START Page extract
Research

Reconfigurable Intelligent Surface (RIS)

Reconfigurable Intelligent Surfaces (RIS) enable 6G wireless networks by intelligently shaping the propagation environment through programmable electromagnetic responses. RIS can be classified into passive RIS, which control phase (and amplitude), and active RIS, which integrate low-power amplification to mitigate path loss. Their performance is governed by challenging optimization and signal processing problems, including high-dimensional nonconvex joint beamforming and surface configuration, hardware impairments, imperfect CSI, and power constraints. We focus on scalable optimization and signal processing methods for active and passive RIS, aiming to achieve efficient, robust, and practical reconfigurable wireless systems.

Fluid/Movable Antenna Systems (FAS)
END Page extract
→ Directions
From the research page on reconfigurable intelligent surfaces, write out word for word the part from "Reconfigurable Intelligent Surface (RIS)" up to and including "Antenna Systems (FAS)".
START Dataset records
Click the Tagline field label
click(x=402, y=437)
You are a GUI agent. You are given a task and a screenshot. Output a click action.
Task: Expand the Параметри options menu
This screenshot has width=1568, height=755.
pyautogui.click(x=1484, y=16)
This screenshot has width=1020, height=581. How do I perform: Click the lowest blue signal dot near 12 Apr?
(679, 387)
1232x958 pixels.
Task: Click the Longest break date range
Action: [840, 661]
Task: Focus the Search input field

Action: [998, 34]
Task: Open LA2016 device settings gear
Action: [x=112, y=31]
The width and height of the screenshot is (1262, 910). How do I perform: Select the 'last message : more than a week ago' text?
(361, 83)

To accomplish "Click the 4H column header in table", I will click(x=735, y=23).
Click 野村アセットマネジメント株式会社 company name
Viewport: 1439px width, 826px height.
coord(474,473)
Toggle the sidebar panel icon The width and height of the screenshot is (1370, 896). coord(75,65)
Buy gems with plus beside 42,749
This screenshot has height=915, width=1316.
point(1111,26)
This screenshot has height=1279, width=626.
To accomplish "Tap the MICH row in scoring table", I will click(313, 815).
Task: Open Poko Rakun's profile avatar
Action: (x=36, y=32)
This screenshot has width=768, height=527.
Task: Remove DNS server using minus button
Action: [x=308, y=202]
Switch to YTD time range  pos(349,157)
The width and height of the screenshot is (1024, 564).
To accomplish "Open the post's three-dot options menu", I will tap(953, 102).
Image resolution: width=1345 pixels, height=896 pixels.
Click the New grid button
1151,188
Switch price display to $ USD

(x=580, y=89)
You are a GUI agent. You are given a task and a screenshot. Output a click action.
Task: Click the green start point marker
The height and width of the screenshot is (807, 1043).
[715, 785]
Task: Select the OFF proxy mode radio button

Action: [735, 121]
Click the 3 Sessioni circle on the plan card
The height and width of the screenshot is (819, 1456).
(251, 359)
END Dataset records
→ Written response
Reconfigurable Intelligent Surface (RIS)

Reconfigurable Intelligent Surfaces (RIS) enable 6G wireless networks by intelligently shaping the propagation environment through programmable electromagnetic responses. RIS can be classified into passive RIS, which control phase (and amplitude), and active RIS, which integrate low-power amplification to mitigate path loss. Their performance is governed by challenging optimization and signal processing problems, including high-dimensional nonconvex joint beamforming and surface configuration, hardware impairments, imperfect CSI, and power constraints. We focus on scalable optimization and signal processing methods for active and passive RIS, aiming to achieve efficient, robust, and practical reconfigurable wireless systems.

Fluid/Movable Antenna Systems (FAS)